Sainteté et amour de Dieu dans le pardon

Dans Osée 11 et d’autres textes on trouve des expressions d’une dualité en Dieu, compatissant et qui fait grâce… mais qui ne tient pas le coupable pour innocent.
Pour Emil Brunner la «nature duelle» ou double de Dieu est le mystère central de la révélation chrétienne. Cette dualité entre sainteté et amour de Dieu n’est jamais inconciliable, car Dieu n’est pas en désaccord avec lui-même. Pour se satisfaire lui-même, il s’est sacrifié -en substitution à notre place.

Amour de Dieu et pardon du péché

Comment Dieu peut-il aimer l’homme pécheur et pardonner ses péchés ? Il n’y a pas de contradiction en Dieu.
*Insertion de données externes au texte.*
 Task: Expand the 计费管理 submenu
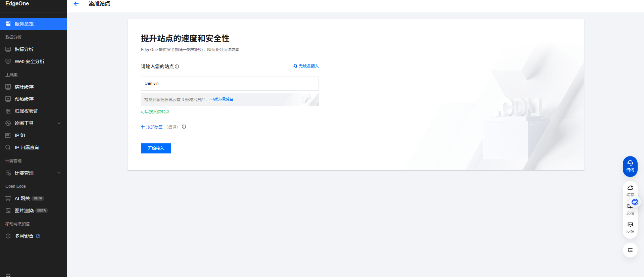(x=59, y=173)
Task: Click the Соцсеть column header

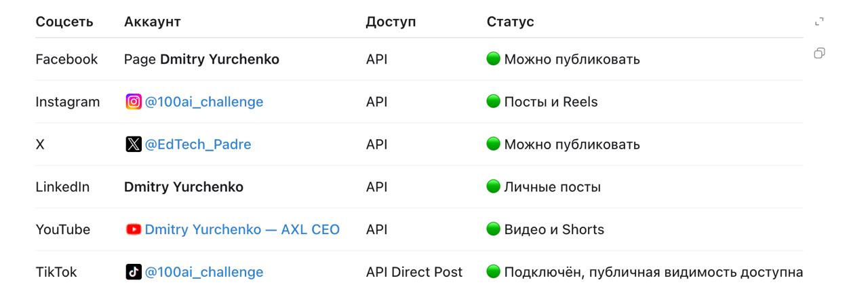Action: (64, 22)
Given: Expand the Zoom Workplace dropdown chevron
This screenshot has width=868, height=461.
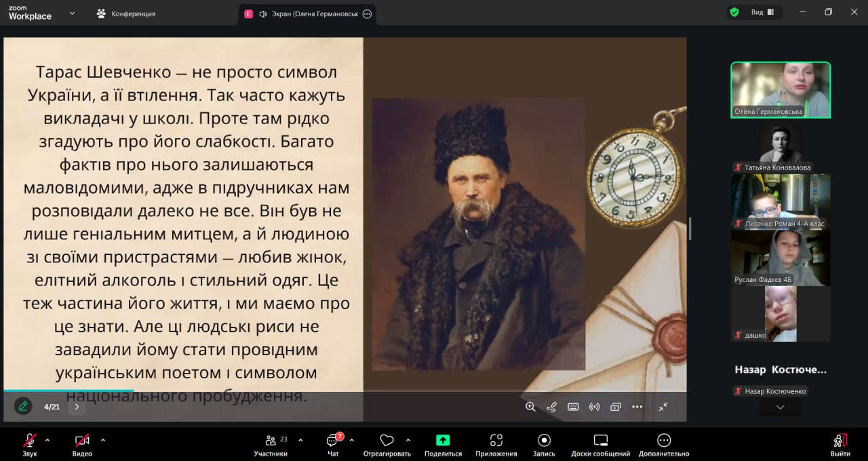Looking at the screenshot, I should click(73, 13).
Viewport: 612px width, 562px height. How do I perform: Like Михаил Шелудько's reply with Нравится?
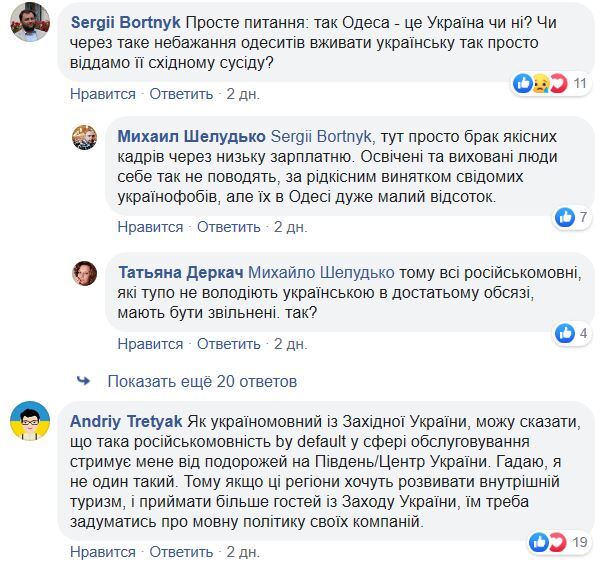click(x=150, y=227)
Sa justice et sa miséricorde divines, ne sont jamais en conflit et n’ont pas besoin d’être réconciliées. Mais elles sont glorifiées par l’œuvre du Christ pour la rédemption des pécheurs.
Le sacrifice dans l’Ancien Testament préparait et préfigurait le sacrifice rédempteur.

La Pâque et le transfert du péché

Dieu se révèle à la Pâque à la fois comme Juge, comme Rédempteur et comme Dieu de l’alliance avec Israël. J. Stott dénonce toute tendance à vider de son sens le mot « substitution », en voilant la différence entre une substitution de repentance dans laquelle le substitut offre ce que nous ne pouvions pas offrir et une substitution pénale dans laquelle le substitut subit ce que nous ne pouvions pas subir.

Dans l’Ancien Testament, porter les péchés signifiait supporter les conséquences pénales, subir la sanction, même à la place d’un autre. Le rituel des deux boucs pour l’expiation des péchés, le jour du Grand Pardon, le rend évident : il montre que la réconciliation avec Dieu n’était possible que par cette substitution, ce transfert du péché des hommes sur l’animal.

Lévitique 16:7-10

Il (Aaron) prendra les deux boucs, et il les placera devant l’Éternel, à l’entrée de la tente d’assignation. Aaron jettera le sort sur les deux boucs, un sort pour l’Éternel et un sort pour Azazel. Aaron fera approcher le bouc sur lequel est tombé le sort pour l’Éternel, et il l’offrira en sacrifice d’expiation.
Et le bouc sur lequel est tombé le sort pour Azazel sera placé vivant devant l’Éternel, afin qu’il serve à faire l’expiation et qu’il soit lâché dans le désert pour Azazel.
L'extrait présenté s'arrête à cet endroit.